Under the direction of Gerhardt Zimmermann, who is now in his third season at UT, the student orchestra sounds better than ever of late. And Monday’s concert at Bates Recital Hall proved that. Full of brio and vigor, here was a group of orchestral musicians that charged the music they were playing with excitement. No, it wasn’t just youthful energy on display (though that’s certainly a factor). More, it was an orchestra ardently engaged with its conductor.
With its sweepingly broad melody and short one movement length, Sibelius’s Andante Festivo for a string orchestra suggest that it might slip away before arriving. But Zimmermann gave the Festivo an immediately festive and noble feel. And he proved one this orchestra’s best talents: It can play quietly with great clarity and emotion.

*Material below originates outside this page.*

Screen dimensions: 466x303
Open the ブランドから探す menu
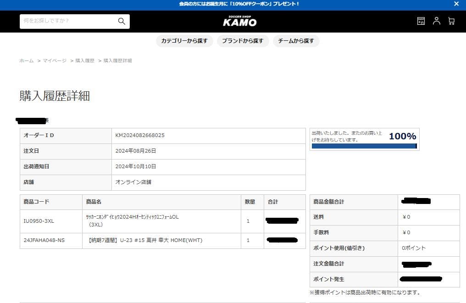[x=243, y=41]
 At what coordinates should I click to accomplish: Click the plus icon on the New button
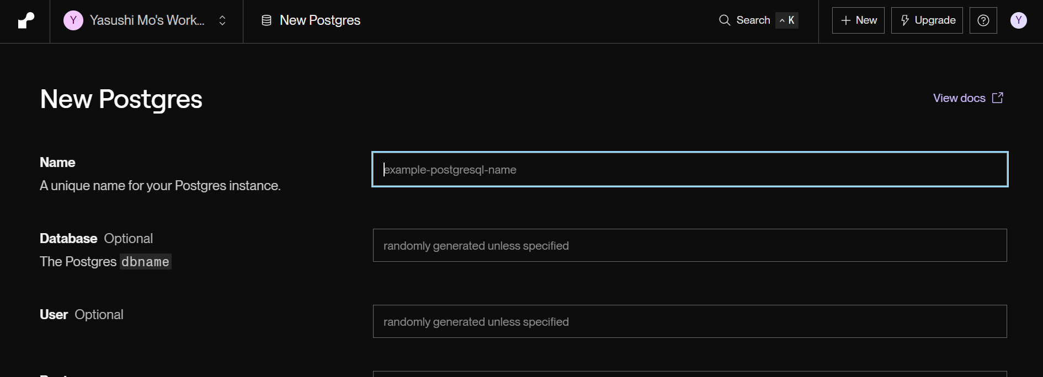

Clarinetist Sarunas Jankauskas thoroughly impressed with Crusell’s dramatic and demanding Concerto for Clarinet and Orchestra which the 18th-century Finnish composer and clarinetist wrote for himself. Jankauskas knew exactly what to do with the technically demanding piece to make it sparkle and not overwhelm with fussy virtuosity, by bringing a rich tone to even the most breathlessly fast passages.
The symbiotic artistry between Zimmermann and the orchestra shined in the concert’s second half, first with Kodaly’s stirring Varitions on a Hungarian Folksong “The Peacock.” The confident, clean-sounding brass section nicely punctuated the cinematic swoops of Kodaly’s defiant yet celebratory score.
But with Bernstein’s lively Divertimento for Orchestra, Zimmermann and the musicians let the élan explode. A vigorous light-hearted piece that Bernstein composed in 1980 as gift for the 100th anniversary of the Boston Symphony Orchestra, the Divertimento demonstrates how Bernstein liked to throw in everything — and the kitchen sink — into many of his works. With the stage crammed with musicians (the piano only poked out about halfway from the wings) Zimmermann kept Bernstein’s blithe and musically witty celebration in sharp focus. And the orchestra responded with sonorous clarity.
Tuesday, again at Bates Recital Hall, the UT New Music Ensemble, directed by Dan Welcher, delivered an engaging program.
The stand out was Dries Berghman’s Archetypes, a cerebral yet beautiful three-movement piece for chamber orchestra. Berghman took an elegiac theme and unwound it through different moods and styles moving from swirling gestures to jaunty stylings to pretty explosions of joyful sounds. Archetypes was artistically mature — remarkable that it came from a 22-year-old who has yet to graduate.
Also receiving something of a premiere was Yevgeniy Sharlat’s revised Concertino for Viola and Eight Players. The viola — played by guest artist Sharon Wei St. John — tussled with the chamber orchestra through a series of complex movements. High Classical harmonies and structures came together than slid apart into shades of dissonance. The viola slipped into and out of unity with the ensemble. This Concertino was intellectually and compositionally an interesting exercise if didn’t always solicit big emotion.
Also on the program was Jacob Druckman’s Come Round to which Welcher gave a clear and tight presentation.